NHS managers will have to pay up to £6,000 extra towards their pensions each year under plans mooted by chancellor George Osborne.

The additional money is the impact of raising employee contributions to the public sector pension scheme by 3 per cent, outlined in the spending review as a way to save £1.8bn by 2014-15.

HSJ has calculated the plans would see a top-earning very senior manager on a £204,000 salary paying around £23,000 a year into their pension – an extra £6,121.

For the average trust chief executive earning around £146,000, the changes would make a difference of £4,383 a year.

The average senior manager would pay around £2,000 extra, while an average manager would pay around £1,000 more.

The spending review states that “progressive changes to the level of employee contributions”, equivalent to a 3 per cent rise, will be phased in from April 2012.

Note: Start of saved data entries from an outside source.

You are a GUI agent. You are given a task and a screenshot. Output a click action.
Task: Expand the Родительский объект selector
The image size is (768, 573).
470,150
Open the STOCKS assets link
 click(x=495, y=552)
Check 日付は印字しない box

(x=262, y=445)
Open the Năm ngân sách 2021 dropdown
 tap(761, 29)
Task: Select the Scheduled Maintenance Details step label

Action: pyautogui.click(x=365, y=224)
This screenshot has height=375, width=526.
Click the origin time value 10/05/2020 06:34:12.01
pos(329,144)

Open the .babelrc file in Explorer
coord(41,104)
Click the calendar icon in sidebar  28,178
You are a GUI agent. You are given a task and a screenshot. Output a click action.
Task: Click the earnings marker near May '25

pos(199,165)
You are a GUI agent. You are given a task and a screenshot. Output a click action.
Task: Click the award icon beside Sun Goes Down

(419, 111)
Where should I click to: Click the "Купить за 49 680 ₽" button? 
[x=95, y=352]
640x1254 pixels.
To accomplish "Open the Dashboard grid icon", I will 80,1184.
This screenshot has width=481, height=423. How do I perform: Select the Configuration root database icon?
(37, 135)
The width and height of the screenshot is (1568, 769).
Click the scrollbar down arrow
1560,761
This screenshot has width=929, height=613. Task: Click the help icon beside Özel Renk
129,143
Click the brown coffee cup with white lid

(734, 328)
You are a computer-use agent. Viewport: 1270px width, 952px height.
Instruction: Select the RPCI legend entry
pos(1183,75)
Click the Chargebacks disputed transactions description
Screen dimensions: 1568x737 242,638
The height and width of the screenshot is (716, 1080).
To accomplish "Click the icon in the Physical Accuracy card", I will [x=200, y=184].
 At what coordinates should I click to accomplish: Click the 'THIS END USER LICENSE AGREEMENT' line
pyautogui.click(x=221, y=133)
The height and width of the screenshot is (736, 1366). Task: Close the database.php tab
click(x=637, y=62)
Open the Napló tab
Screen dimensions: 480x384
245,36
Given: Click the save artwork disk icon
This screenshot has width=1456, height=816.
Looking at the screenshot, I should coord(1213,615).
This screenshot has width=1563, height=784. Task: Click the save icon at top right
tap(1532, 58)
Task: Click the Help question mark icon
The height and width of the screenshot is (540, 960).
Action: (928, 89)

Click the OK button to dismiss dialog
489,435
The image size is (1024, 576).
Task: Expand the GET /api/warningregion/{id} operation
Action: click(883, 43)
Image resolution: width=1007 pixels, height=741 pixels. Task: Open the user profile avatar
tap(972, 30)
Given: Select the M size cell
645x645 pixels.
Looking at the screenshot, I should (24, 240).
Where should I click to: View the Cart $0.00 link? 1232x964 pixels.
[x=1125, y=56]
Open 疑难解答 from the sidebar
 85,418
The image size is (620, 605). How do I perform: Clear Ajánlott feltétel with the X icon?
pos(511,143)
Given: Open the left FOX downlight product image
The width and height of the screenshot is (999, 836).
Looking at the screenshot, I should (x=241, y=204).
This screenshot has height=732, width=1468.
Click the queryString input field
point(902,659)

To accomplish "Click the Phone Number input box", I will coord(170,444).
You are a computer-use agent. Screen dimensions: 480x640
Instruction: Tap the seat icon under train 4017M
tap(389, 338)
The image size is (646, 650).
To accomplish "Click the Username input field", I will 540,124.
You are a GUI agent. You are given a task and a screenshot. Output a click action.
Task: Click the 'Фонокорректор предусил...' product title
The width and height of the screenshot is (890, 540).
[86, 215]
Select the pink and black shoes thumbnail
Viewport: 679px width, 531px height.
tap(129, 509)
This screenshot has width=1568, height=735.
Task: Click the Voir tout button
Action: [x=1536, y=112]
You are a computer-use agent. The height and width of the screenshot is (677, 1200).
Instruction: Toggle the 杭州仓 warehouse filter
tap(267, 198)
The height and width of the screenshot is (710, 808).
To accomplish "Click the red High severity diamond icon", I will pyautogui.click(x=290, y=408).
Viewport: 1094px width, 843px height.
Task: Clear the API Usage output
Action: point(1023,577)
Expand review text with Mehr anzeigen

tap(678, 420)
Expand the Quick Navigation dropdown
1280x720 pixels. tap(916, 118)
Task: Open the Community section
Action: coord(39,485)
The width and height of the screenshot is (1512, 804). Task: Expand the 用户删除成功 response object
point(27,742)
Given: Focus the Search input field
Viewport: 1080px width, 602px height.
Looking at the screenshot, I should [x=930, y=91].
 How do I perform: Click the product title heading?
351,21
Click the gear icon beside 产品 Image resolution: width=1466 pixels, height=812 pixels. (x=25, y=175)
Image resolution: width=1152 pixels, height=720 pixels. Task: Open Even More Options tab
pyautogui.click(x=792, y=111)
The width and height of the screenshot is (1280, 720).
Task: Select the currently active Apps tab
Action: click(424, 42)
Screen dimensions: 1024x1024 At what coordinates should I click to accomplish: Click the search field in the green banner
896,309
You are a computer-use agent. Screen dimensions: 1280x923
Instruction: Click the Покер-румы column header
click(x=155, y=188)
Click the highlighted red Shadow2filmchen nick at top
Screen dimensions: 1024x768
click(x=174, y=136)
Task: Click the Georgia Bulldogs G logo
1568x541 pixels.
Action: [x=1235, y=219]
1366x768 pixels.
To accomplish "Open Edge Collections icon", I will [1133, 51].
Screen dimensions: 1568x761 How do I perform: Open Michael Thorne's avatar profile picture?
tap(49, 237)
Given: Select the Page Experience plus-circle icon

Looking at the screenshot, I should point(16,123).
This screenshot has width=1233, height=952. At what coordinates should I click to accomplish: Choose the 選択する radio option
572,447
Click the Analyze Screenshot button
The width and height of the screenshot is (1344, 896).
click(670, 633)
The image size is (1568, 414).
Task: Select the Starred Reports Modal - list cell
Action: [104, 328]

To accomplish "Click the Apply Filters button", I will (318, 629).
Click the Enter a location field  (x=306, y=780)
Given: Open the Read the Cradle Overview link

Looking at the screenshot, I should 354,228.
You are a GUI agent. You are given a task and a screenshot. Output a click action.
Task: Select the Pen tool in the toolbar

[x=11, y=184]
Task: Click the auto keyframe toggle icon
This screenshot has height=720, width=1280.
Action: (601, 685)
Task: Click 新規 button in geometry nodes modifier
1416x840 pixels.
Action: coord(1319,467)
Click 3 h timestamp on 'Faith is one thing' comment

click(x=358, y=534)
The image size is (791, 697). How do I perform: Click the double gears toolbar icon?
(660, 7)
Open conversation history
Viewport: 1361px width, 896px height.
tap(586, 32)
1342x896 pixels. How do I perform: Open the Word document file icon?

It is not clear whether the government will impose a blanket 3 per cent increase across the whole public sector, or acknowledge many NHS employees already pay more towards their pensions than teachers, civil servants and local government workers.

Rash Bhabra, head of corporate consulting at consultancy Towers Watson said: “Making employees pay an extra 3 per cent would mean a significant cut in take-home pay for many, especially as this comes on top of the as yet unspecified increases planned by the last government.”

NHS contributions are tiered, with members paying between five and 8.5 per cent of their annual salaries.

This compares with 6.4 per cent for teachers, 3.5 per cent for civil servants and 5.5 to 7.5 per cent for local government workers.

However, civil servants receive payments based on their career average salaries, which the independent pensions commission led by Lord John Hutton has suggested should replace final salary pensions in the rest of the public sector.

At the same time, the government also wants to reduce the discount rate used to calculate the likely future value of pensions and the required contributions.

The spending review states the government will “carry out a public consultation on the discount rate used to set contribution rates in the public service pension schemes”.

The rate is currently 3.5 per cent above RPI inflation, which the Hutton interim report said was “at the high end of what is appropriate”.